Echocardiography revealed normal ventricular function and wall motion.
In the setting of continued symptoms from the acute coronary syndrome
and multivessel CAD, cardiac surgical consultation was requested.
Laboratory testing to identify inflammatory markers elevations
associated with COVID-19 were normal; Figure. Computed
tomographic (CT) chest imaging confirmed clear lung fields without
pulmonary parenchymal pathology (Figure Panel B) . After ruling
out active COVID-19 infection, we decided to proceed with CABG surgery.
Following uneventful induction of general anesthesia, aorta-bicaval
cannulation was utilized for cardiopulmonary bypass. Myocardium was
protected with cold blood cardioplegia. Coronary revascularization was
performed with an in situ left internal mammary arterial graft to
the left anterior descending artery, saphenous venous graft to the first
diagonal, and saphenous venous graft to the left posterior descending
artery. The patient was weaned from cardiopulmonary bypass without
difficulty and transferred to the ICU. She was extubated within 4 hours
of ICU admission and transitioned to nasal cannula oxygen at 2 L/min.
Acute blood loss anemia was managed with transfusion\souts.

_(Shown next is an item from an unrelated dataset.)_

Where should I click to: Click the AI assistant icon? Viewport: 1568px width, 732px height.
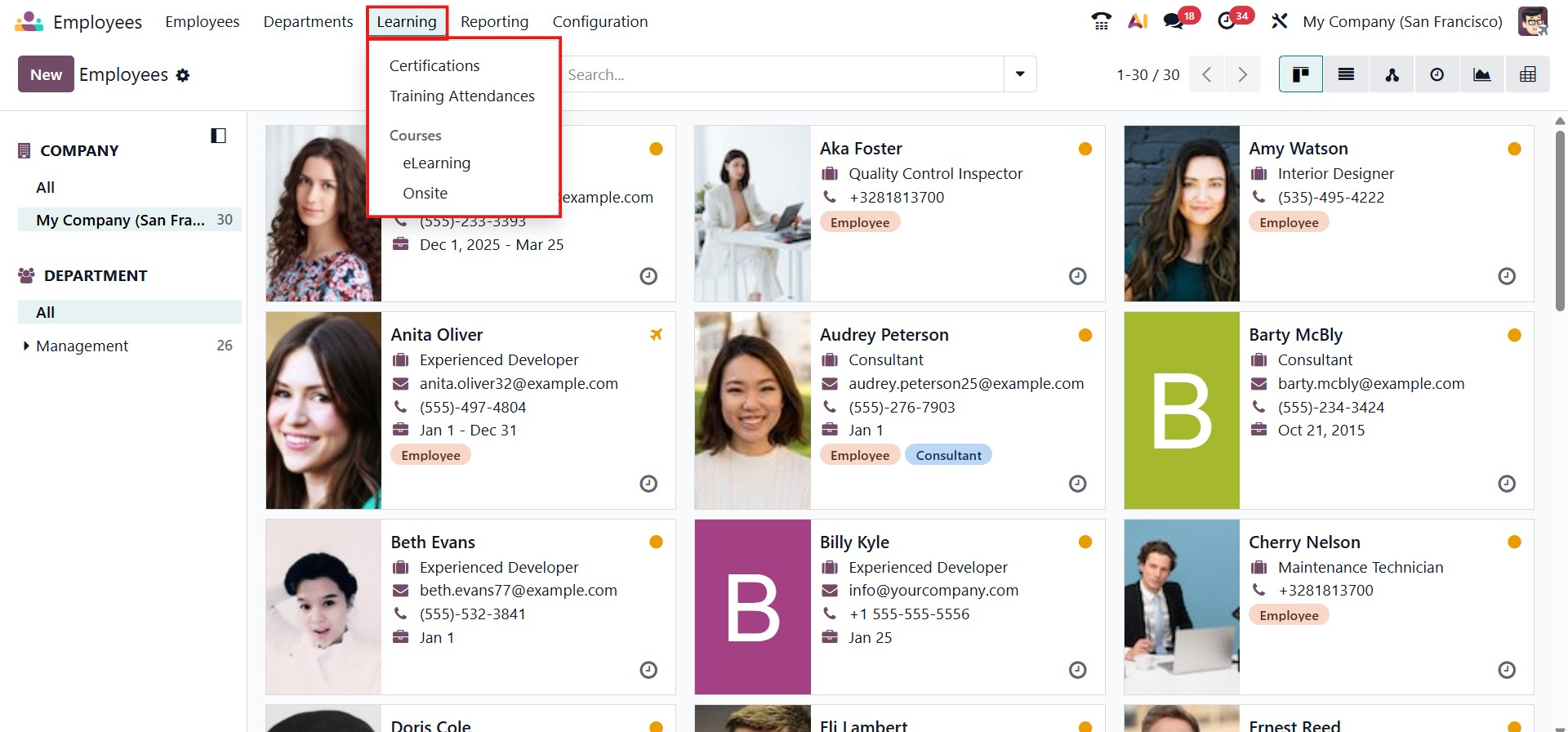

Post-operative day 1 chest radiograph showed atelectasis which was
managed with incentive spirometry and pain control. Subsequent
radiographs showed the development of bilateral small pleural effusions
(Figure Panel C), accompanied by the requirement for increase
in nasal oxygen support to 5 L/min. The effusions were successfully
treated with furosemide. The patient was then transferred to the
step-down unit on post-operative day 4. She was afebrile during this
period with no significant laboratory abnormalities. Respiratory status
continued to improve, with improvement in chest radiography findings and
nasal oxygen support was gradually weaned off (Figure Panel D ).
The patient was discharged home on post-operative day 6.